Every line below that includes "axis" counts toward the total. Report that total alone.
········
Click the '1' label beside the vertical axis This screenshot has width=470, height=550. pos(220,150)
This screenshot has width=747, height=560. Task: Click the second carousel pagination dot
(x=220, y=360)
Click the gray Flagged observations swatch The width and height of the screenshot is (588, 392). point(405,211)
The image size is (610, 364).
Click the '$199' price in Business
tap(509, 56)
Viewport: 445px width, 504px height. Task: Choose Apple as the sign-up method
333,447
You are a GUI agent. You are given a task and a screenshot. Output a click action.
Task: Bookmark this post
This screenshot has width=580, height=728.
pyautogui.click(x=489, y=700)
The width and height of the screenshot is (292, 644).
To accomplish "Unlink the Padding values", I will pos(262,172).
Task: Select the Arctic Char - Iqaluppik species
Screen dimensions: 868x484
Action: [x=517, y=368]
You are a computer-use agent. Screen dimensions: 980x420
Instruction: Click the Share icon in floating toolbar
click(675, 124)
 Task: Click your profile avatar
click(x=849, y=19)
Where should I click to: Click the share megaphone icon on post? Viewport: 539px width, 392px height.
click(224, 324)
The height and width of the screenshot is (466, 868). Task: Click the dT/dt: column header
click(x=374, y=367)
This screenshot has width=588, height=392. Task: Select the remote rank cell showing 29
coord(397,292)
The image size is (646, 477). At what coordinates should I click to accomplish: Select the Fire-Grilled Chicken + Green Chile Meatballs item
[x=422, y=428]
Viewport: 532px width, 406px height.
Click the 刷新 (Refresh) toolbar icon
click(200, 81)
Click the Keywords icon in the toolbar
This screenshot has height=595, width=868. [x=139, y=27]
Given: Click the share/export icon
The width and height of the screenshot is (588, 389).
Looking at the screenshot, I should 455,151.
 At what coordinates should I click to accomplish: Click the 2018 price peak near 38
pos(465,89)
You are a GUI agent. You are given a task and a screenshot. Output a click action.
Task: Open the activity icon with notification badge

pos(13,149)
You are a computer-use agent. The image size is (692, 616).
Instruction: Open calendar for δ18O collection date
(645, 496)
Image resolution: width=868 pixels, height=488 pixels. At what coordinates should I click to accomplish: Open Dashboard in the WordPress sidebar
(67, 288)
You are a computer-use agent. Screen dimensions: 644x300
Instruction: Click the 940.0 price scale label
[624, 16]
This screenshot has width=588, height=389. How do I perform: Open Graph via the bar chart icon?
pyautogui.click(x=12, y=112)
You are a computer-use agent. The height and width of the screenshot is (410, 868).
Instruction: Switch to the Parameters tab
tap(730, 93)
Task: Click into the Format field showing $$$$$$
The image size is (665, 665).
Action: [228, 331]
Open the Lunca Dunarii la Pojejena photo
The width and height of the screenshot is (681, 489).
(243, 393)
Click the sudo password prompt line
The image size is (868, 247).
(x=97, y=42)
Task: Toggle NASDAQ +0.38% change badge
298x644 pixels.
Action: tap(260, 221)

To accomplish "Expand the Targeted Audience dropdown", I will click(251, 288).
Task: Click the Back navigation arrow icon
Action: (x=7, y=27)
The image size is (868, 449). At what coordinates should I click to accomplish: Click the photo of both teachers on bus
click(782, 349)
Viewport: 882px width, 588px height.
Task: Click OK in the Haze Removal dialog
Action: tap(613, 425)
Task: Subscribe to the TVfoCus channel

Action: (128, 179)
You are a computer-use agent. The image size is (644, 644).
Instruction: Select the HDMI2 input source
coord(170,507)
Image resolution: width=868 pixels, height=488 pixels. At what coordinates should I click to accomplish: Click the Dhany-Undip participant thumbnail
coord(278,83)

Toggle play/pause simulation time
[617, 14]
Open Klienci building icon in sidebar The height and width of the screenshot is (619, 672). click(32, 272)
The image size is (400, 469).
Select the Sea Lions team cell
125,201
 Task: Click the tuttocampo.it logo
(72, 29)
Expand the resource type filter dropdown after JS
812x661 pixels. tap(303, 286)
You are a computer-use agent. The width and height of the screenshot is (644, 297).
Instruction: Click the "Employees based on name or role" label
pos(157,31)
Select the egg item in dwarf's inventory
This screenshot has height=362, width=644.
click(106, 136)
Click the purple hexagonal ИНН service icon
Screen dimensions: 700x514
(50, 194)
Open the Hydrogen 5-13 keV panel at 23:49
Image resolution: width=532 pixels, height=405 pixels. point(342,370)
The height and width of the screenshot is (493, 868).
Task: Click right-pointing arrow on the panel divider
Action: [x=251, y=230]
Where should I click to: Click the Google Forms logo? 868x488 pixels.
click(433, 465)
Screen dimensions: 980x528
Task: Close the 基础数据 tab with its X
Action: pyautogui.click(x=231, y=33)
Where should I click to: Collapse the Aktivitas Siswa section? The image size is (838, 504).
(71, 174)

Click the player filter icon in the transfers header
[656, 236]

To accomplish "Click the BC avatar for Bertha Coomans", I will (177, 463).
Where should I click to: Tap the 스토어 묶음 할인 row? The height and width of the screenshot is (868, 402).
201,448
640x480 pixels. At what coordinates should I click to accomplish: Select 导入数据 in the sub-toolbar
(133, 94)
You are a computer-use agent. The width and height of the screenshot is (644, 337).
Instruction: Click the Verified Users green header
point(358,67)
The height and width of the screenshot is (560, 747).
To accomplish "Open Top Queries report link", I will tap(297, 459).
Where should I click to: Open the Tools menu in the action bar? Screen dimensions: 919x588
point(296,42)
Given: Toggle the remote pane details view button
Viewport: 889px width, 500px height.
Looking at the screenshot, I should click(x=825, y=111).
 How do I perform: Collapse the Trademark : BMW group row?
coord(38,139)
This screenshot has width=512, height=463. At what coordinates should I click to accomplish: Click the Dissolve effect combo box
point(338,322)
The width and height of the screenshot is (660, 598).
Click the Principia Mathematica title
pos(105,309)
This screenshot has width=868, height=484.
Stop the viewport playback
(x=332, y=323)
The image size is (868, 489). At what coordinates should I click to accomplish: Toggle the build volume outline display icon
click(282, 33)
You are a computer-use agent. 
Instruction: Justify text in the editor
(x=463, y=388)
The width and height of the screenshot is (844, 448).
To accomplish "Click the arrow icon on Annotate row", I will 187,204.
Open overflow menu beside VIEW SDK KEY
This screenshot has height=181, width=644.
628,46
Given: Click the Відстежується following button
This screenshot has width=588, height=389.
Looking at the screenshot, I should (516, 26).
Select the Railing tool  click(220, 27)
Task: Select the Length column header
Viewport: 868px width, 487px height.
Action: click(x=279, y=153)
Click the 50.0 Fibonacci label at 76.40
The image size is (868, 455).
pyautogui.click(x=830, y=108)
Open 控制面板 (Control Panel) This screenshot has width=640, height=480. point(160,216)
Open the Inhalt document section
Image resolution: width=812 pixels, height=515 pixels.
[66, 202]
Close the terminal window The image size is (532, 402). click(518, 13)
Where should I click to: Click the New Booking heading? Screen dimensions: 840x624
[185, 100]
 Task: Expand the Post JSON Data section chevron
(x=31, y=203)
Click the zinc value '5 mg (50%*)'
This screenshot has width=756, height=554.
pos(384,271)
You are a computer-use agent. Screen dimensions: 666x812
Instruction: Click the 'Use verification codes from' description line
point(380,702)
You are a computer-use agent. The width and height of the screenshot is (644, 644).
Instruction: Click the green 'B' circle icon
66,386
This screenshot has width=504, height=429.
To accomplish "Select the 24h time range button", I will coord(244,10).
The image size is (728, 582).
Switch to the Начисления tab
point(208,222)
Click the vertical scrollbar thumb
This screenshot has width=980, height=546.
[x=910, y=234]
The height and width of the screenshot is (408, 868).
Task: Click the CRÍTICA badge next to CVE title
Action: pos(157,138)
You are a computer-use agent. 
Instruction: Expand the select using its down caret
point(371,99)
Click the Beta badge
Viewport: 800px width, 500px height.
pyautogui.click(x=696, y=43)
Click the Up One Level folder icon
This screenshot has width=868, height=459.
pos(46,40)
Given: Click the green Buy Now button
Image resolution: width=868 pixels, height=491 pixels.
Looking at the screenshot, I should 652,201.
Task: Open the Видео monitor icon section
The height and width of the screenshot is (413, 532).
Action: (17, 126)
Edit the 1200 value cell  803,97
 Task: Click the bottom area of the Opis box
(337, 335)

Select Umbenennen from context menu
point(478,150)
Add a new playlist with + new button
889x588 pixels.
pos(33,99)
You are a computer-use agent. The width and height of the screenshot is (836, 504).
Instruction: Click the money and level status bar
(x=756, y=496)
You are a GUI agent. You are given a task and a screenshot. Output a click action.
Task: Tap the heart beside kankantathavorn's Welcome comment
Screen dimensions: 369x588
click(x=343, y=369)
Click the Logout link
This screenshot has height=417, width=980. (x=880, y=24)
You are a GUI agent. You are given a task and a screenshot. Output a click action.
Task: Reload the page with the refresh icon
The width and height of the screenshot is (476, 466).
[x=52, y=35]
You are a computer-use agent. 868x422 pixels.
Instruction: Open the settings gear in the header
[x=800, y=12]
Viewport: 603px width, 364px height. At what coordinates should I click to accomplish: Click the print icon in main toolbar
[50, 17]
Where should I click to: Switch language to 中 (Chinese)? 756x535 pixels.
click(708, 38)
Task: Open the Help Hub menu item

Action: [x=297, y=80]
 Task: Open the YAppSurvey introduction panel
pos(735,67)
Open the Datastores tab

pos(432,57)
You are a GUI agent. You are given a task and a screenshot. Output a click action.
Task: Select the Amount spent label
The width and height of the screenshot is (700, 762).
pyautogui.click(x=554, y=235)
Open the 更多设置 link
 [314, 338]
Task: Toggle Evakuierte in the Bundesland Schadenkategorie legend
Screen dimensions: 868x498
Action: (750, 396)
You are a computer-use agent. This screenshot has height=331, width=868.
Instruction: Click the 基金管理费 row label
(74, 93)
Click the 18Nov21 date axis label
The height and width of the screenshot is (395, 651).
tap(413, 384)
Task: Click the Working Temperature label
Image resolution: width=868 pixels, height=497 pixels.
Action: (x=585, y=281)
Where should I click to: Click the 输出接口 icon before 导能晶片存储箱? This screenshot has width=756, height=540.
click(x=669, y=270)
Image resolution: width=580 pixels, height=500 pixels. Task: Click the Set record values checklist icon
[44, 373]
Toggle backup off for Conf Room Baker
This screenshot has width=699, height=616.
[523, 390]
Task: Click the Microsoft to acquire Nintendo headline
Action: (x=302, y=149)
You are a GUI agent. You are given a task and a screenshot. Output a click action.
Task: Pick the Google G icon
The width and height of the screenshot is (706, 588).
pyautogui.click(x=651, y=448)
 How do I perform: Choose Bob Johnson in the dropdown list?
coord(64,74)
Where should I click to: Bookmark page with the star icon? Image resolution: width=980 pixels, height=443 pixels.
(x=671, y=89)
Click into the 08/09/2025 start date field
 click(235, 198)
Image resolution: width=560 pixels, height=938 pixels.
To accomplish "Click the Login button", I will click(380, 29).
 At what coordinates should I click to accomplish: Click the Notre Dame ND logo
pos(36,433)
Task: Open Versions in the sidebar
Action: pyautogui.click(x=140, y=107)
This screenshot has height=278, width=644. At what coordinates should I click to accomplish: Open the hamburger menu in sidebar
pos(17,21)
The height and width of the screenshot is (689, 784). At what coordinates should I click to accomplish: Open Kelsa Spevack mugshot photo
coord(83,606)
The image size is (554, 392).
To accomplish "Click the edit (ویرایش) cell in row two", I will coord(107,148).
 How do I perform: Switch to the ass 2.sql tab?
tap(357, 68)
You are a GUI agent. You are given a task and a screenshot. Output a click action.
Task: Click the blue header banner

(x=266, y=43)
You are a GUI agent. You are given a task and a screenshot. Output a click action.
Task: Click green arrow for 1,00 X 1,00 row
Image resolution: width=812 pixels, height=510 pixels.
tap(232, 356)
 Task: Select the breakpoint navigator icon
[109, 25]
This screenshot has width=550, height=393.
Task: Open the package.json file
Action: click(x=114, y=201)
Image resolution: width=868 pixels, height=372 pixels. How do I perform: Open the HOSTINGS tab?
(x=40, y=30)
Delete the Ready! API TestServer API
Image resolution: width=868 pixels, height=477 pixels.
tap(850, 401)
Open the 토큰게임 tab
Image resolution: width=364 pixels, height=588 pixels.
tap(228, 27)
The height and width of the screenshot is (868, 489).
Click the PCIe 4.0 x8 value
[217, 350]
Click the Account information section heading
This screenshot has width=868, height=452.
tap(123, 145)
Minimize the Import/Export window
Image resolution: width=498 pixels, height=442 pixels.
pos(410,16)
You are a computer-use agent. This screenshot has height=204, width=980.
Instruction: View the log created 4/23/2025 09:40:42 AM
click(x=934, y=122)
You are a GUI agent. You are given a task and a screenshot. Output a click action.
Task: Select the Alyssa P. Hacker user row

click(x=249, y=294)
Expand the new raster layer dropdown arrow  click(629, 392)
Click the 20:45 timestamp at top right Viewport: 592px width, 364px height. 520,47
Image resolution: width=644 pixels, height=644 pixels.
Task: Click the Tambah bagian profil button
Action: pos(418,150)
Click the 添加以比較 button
········
◆ Reply to the exercise
2